Its been a busy weekend, what with family staying and others visiting. Its been the finest Easter on record as fas as weather is concerned and we’ve all been at the beach, where friends kindly lent us their beach-hut.
The house was awash with Easter Eggs, and now we have two grandchildren (see below) there were even more than usual. The early morning light gave some opportunities for getting the tripod out and taking some flower portraits with the camera. The one to the left of here got in a “best shot of the day” category on a photo-sharing website and then later on the one below also got the same award.
The Kindle – a literary game-changer
Every evidence suggests that the Kindle is having a massive impact on reading habits. If you look at the Kindle best sellers, not one of the top ten costs more than £1.50. Quite a game-changer. But who wants to pay more for a book when after you’ve read it all you have is a random sequence of bits and bytes which you can’t even send on to anyone else?
Amazon have certainly understood its potential, with their Spring Spectacular containing a huge range of books under £1.50. I’m no apologist for Amazon, but it was easy to spend a fiver or so here and come away with two or three Booker shortlists from last year and the year before and a couple of reference books for later use.

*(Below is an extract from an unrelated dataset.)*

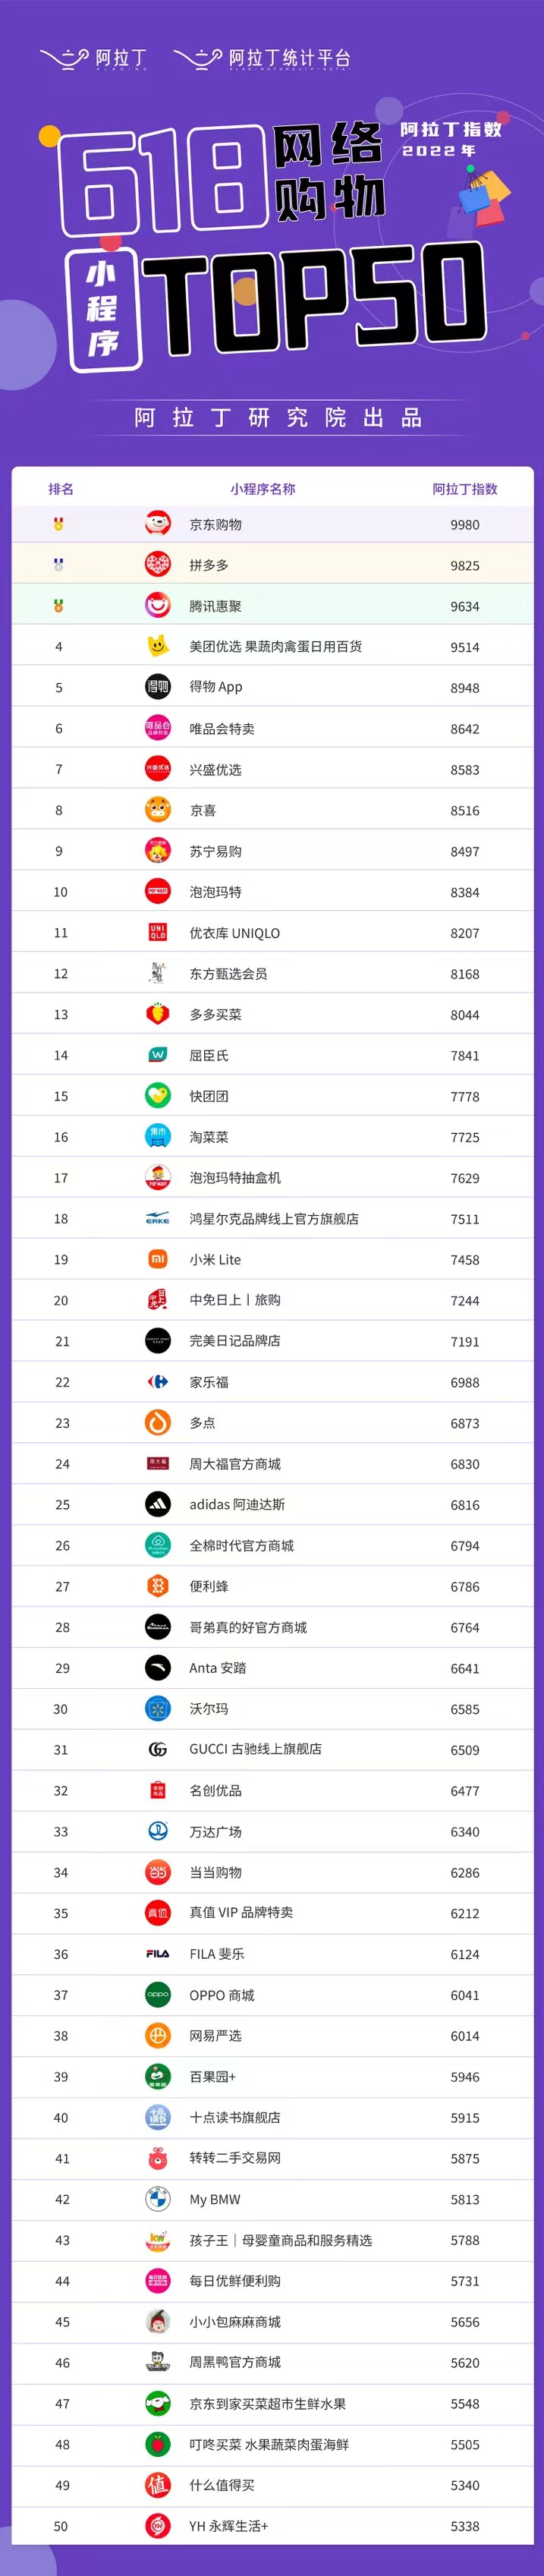Click the 阿拉丁统计平台 logo at top
Screen dimensions: 544x2576
pyautogui.click(x=262, y=59)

Even Michel Faber’s The Crimson Petal and the White is available for £1.47 – quite a bargain in view of its recent successful serialisation on BBC television. I bought a couple more Scandiavian crime novels including the excellent Shadow by Karin Alvtegen.

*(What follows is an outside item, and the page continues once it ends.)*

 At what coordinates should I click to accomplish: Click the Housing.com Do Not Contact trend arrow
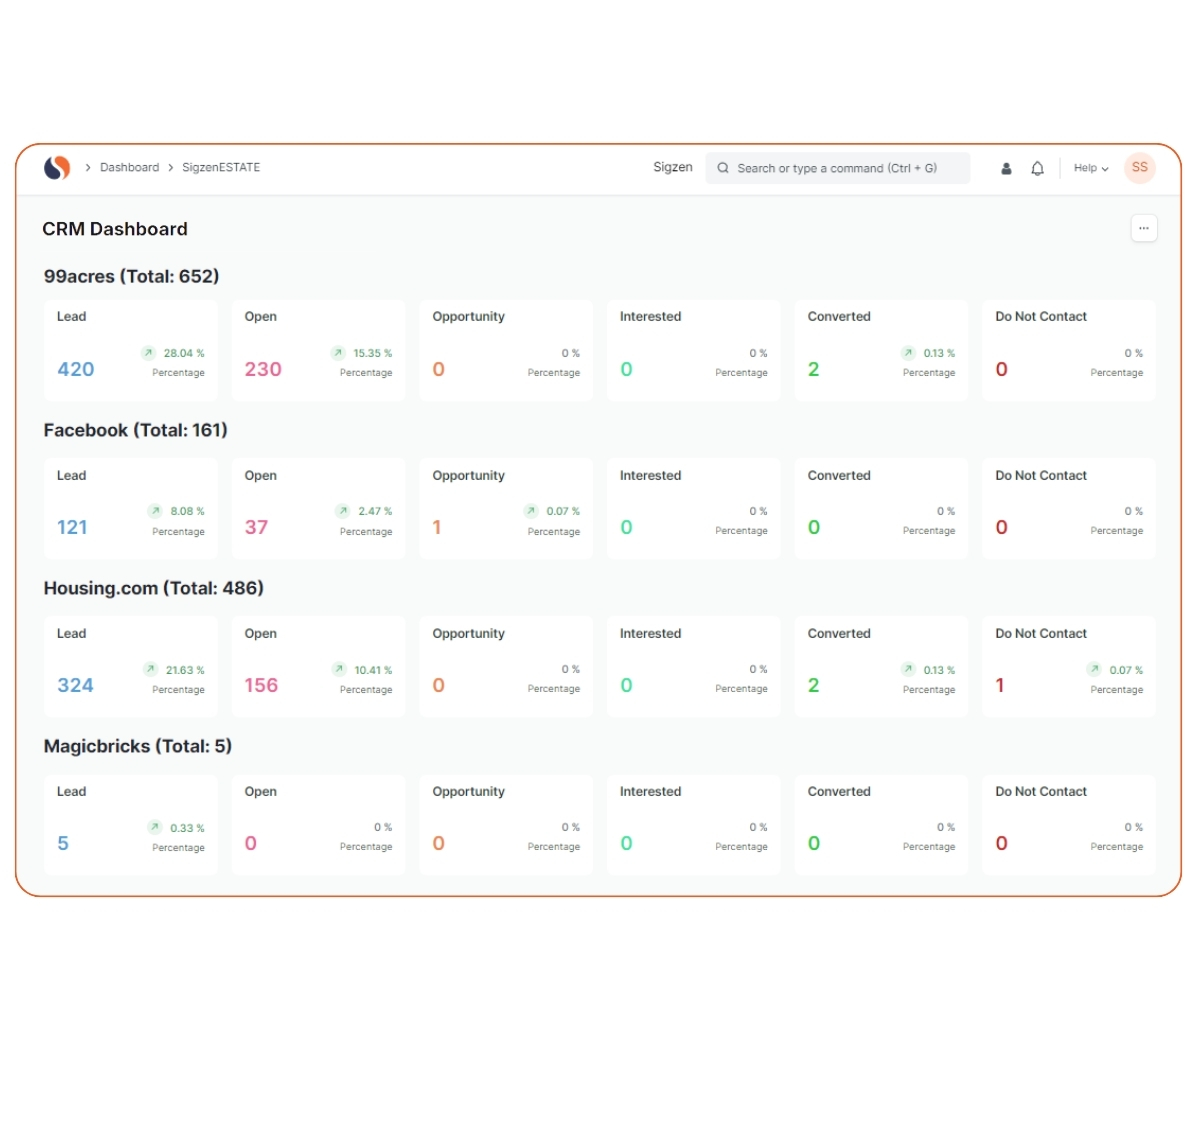pyautogui.click(x=1094, y=670)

Its getting very difficult to see how publishers like Penguin are going to be able to carry on with their ebook pricing model when there are bargains like these to be had. Just one example, The Picture of Dorian Gray is available in Penguin Classics for £4.99 while you can get any number of free versions, or even “the Complete Works of Oscar Wilde for £0.70. Sometimes Penguin Classics have a translation which they want to defend but with an English language book the pricing is just barmy.

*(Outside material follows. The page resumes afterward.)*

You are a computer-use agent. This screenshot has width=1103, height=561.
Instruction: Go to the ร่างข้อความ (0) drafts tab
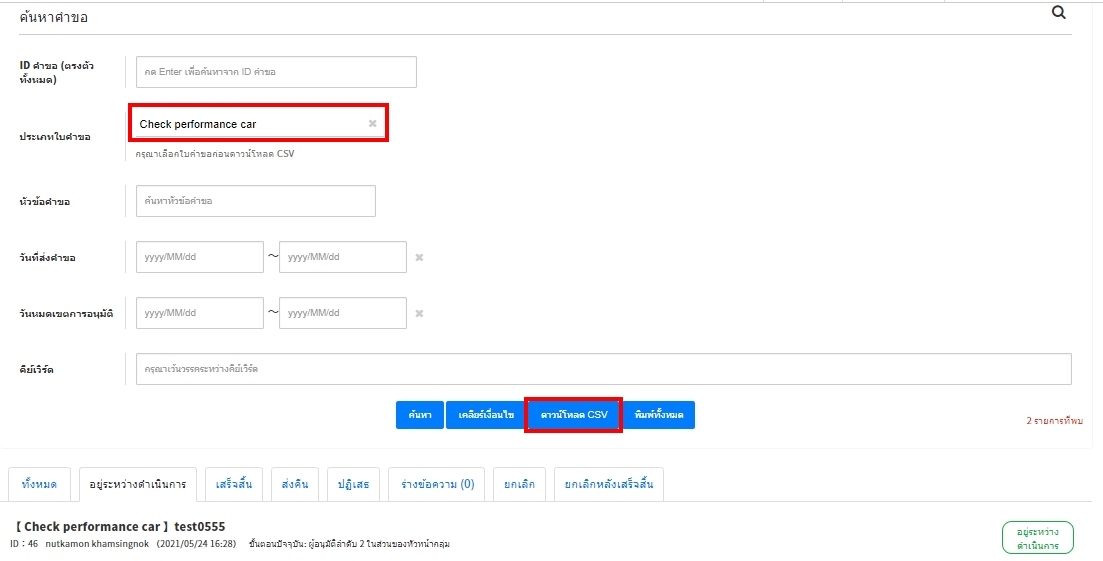coord(437,484)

Its great to see companies like Blackbirde Books being formed to exploit the market in cheap e-books. Let’s face it, there are many good authors who are turned away from publishers simply because their books don’t fit the latest trends in book publishing.
I reviewed one of Blackbirde’s books last week, The Valley of Heaven and Hell – Cycling in the Shadow of Marie Antoinette, and was pleased to hear from author Susie Kelly that there had been a surge in sales after my review and it had climbed up the Amazon Travel and Holiday section list. Again pricing must surely be a factor in her sales figures. Who’s going to quibble about spending £1.39 on a download if the subject is interesting to you and it comes with a couple of good reviews.
As far as I understand it, with cheap e-books self-promotion is the name of the game, and you need to get your book going “viral”. With ultra-low prices this can really work astonishingly well and authors need to use every means such as the Kindle forums (which are always an interesting browse).